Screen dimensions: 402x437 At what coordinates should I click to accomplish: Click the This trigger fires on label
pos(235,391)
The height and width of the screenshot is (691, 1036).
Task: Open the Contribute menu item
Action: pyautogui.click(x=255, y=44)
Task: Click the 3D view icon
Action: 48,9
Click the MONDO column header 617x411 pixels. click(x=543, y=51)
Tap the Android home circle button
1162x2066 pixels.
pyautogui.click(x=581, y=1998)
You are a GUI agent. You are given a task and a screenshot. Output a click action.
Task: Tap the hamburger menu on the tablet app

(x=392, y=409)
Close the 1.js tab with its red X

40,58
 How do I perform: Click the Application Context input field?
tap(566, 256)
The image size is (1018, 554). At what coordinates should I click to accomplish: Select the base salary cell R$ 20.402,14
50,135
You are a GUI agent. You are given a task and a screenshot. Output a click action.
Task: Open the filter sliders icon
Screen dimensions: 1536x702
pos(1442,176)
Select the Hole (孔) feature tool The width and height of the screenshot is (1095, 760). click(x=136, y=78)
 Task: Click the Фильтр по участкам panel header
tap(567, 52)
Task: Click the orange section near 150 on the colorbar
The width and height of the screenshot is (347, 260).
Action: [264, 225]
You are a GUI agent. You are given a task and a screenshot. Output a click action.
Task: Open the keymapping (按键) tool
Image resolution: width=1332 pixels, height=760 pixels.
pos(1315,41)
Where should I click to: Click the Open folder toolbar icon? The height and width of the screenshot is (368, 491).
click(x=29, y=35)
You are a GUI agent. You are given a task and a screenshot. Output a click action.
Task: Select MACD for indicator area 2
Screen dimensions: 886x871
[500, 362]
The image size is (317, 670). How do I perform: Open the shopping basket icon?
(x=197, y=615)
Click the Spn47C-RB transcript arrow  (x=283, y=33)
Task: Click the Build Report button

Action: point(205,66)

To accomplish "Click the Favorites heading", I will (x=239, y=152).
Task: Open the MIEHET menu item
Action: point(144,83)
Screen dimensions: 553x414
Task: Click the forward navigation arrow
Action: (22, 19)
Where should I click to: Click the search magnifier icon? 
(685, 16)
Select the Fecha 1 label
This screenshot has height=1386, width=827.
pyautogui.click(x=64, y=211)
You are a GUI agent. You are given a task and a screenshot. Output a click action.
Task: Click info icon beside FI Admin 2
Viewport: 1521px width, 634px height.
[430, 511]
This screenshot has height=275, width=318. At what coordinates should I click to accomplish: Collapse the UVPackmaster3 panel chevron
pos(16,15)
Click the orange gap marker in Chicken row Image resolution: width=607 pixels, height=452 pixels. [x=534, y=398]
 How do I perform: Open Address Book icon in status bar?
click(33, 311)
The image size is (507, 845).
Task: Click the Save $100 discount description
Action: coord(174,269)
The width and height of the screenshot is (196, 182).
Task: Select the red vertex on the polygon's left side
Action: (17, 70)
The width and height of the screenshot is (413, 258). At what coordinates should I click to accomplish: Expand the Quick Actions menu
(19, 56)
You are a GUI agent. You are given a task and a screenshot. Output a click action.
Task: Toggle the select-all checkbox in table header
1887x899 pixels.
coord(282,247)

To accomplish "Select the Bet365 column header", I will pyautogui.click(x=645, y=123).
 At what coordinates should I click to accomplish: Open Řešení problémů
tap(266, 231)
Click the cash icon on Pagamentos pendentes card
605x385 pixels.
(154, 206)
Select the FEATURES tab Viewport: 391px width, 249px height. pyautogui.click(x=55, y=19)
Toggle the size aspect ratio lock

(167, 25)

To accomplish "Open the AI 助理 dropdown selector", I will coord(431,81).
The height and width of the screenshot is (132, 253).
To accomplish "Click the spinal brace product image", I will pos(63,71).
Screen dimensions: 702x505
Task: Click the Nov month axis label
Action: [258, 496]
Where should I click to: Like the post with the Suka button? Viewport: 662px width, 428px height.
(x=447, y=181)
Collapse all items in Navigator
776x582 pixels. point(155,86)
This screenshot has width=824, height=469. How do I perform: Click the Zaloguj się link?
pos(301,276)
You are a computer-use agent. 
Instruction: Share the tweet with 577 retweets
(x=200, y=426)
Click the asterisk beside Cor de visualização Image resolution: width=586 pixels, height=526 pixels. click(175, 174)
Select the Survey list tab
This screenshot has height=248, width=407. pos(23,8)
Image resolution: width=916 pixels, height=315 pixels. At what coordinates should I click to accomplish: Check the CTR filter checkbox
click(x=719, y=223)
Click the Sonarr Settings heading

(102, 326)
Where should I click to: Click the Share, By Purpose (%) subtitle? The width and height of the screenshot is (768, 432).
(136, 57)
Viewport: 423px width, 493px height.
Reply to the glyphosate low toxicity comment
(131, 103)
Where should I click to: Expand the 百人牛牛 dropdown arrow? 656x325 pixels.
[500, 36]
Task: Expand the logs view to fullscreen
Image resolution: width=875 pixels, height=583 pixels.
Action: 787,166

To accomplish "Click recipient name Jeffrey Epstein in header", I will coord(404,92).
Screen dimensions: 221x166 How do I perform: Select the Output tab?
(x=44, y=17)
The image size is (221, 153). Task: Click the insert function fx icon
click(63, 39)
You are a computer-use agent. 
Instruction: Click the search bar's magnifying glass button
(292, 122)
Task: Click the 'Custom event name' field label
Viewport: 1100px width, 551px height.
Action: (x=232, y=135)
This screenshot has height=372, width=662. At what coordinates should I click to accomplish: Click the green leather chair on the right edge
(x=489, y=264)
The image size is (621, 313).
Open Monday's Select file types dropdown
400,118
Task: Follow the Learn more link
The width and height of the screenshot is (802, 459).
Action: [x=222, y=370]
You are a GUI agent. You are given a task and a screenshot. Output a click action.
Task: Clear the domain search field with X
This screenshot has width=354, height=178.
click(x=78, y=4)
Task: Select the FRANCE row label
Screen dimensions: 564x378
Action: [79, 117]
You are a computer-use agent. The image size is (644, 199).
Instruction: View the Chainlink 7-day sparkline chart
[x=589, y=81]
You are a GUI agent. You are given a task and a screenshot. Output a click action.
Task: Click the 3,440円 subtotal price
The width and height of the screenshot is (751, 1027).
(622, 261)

————————

→ What is being asked
What is needed is every line of the records that contains the word "beside".

→ Completed exercise
Task: Click info icon beside FI Admin 2
Click the asterisk beside Cor de visualização Image resolution: width=586 pixels, height=526 pixels. click(175, 174)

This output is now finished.